◆ **ENTRIES SHOWN**
BEGIN

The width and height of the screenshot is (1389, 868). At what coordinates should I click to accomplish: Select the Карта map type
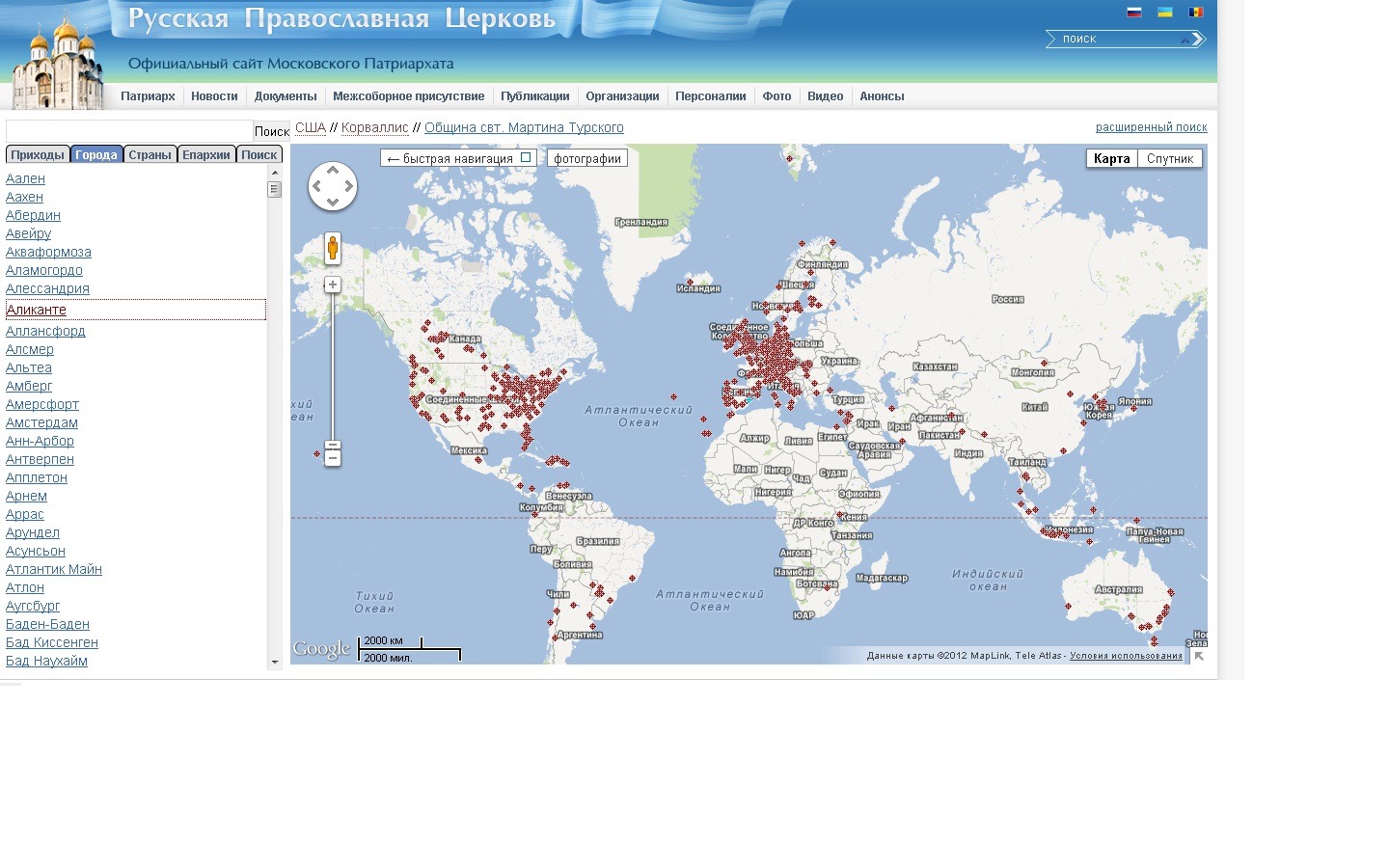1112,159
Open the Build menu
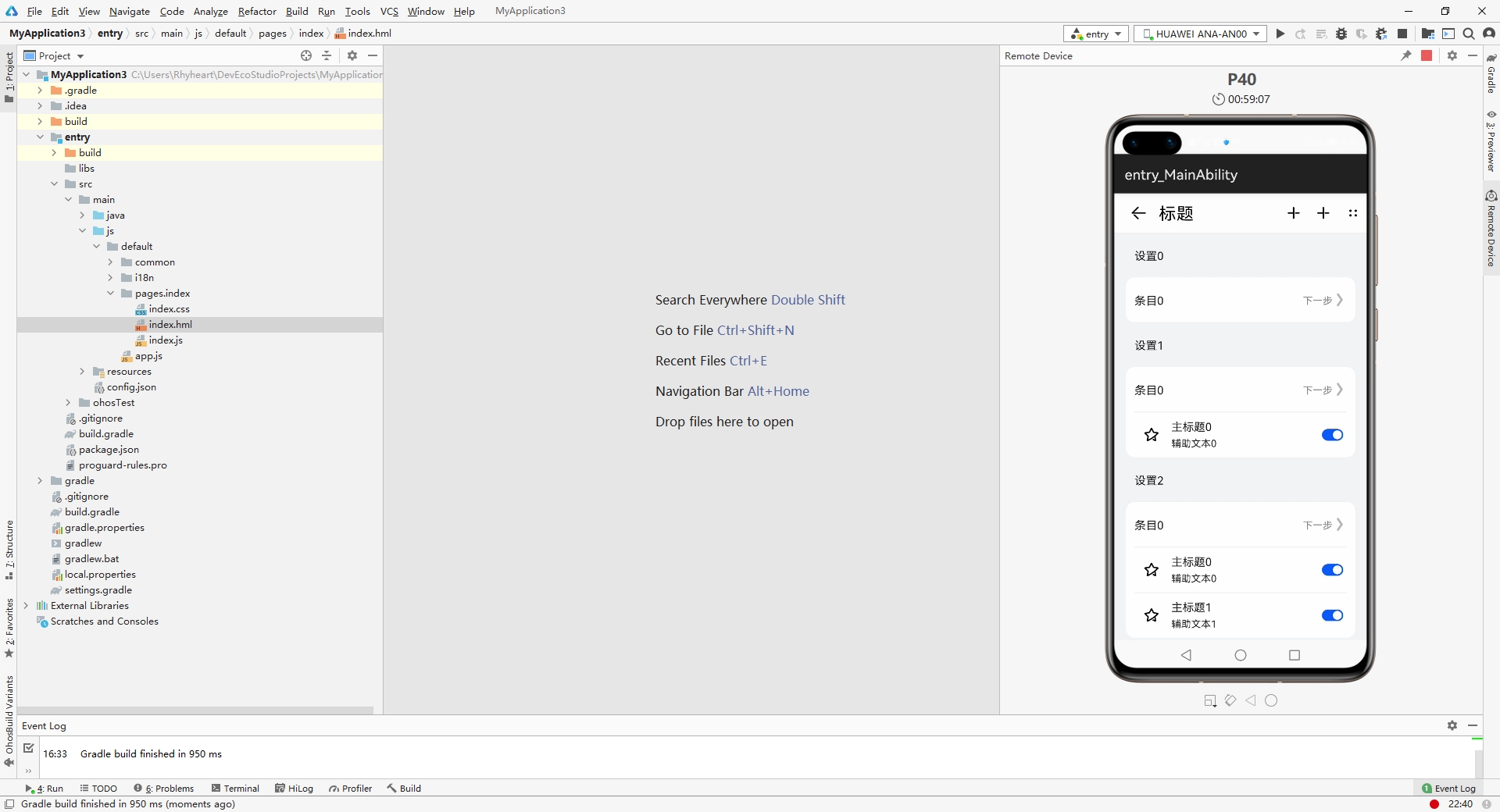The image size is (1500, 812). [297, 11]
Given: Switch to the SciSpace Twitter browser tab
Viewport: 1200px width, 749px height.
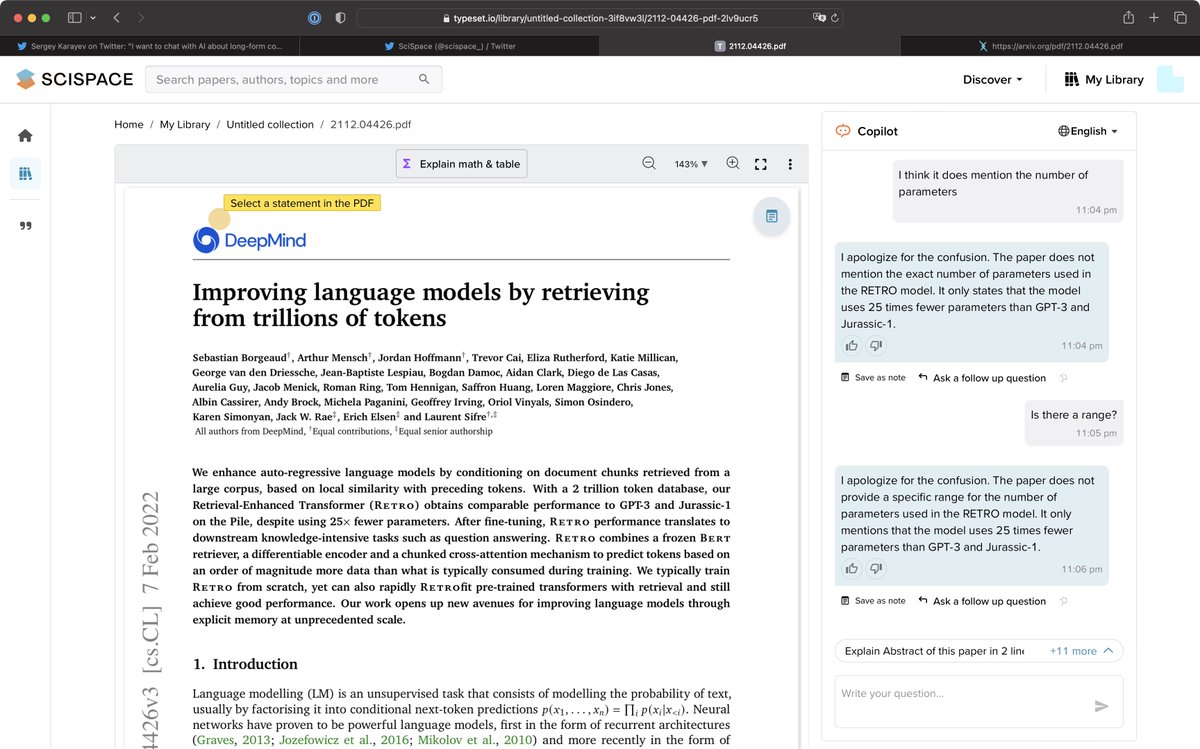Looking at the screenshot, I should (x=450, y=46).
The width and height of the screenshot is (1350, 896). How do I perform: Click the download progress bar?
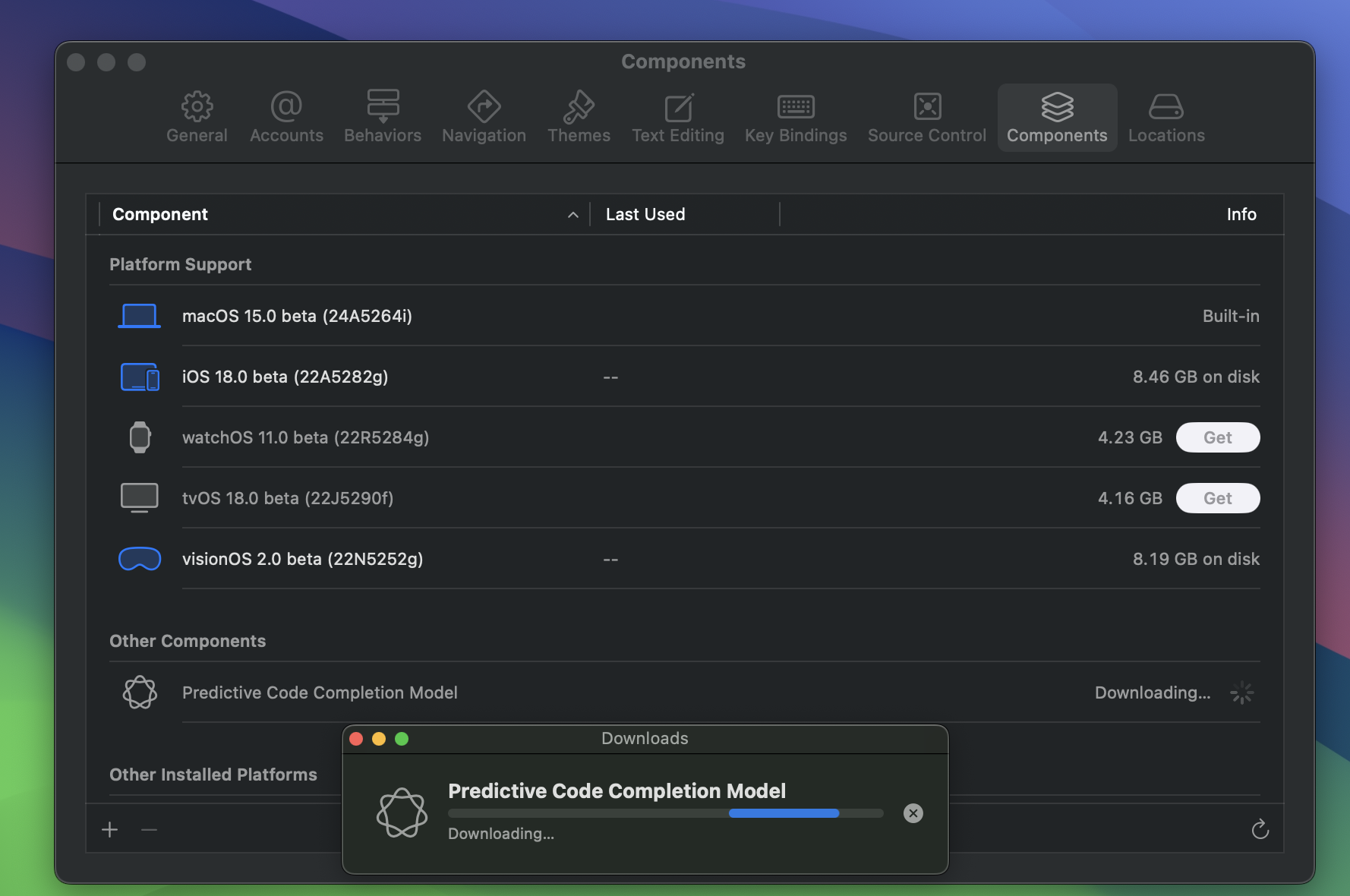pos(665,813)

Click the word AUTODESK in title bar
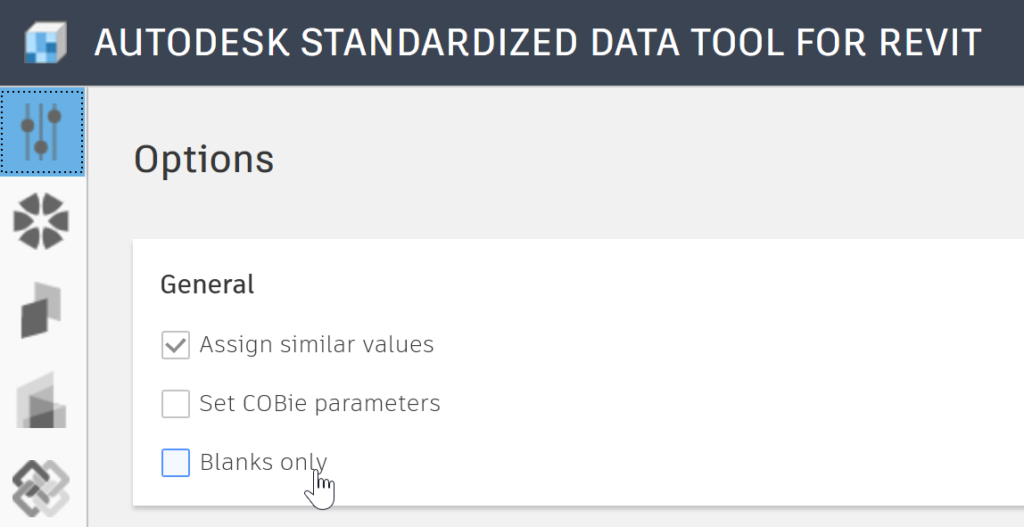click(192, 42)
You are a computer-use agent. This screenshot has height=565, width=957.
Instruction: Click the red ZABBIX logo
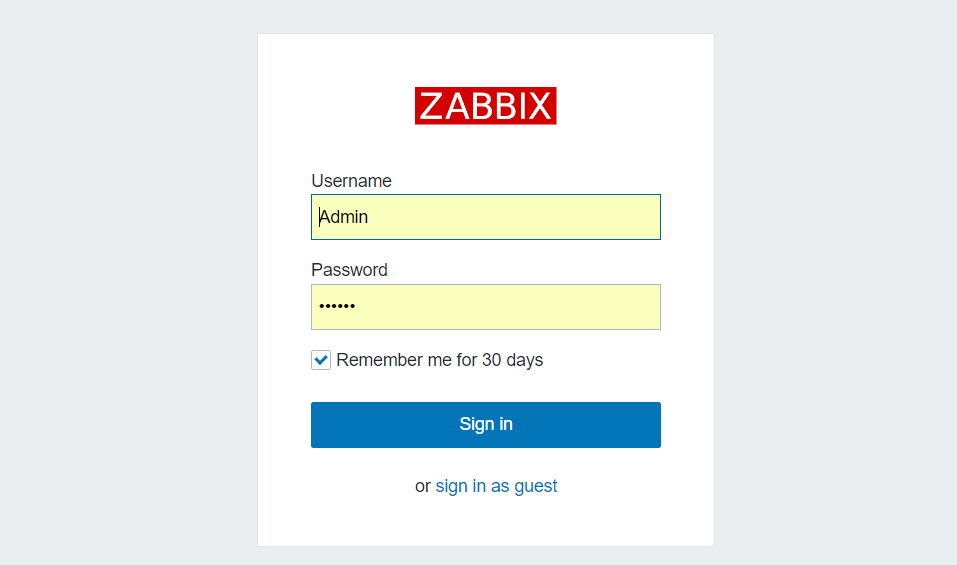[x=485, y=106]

END

Copy the records word for word, from the line with "Open the Build menu" up to and including the final line of the records. Leave out the pictures.

Open the Build menu
The image size is (1500, 812). [297, 11]
Given: Switch to the SciSpace Twitter browser tab
Viewport: 1200px width, 749px height.
Looking at the screenshot, I should (x=450, y=46).
The width and height of the screenshot is (1350, 896). How do I perform: Click the download progress bar?
pos(665,813)

Click the word AUTODESK in title bar
click(192, 42)
You are a computer-use agent. This screenshot has height=565, width=957.
Instruction: Click the red ZABBIX logo
[x=485, y=106]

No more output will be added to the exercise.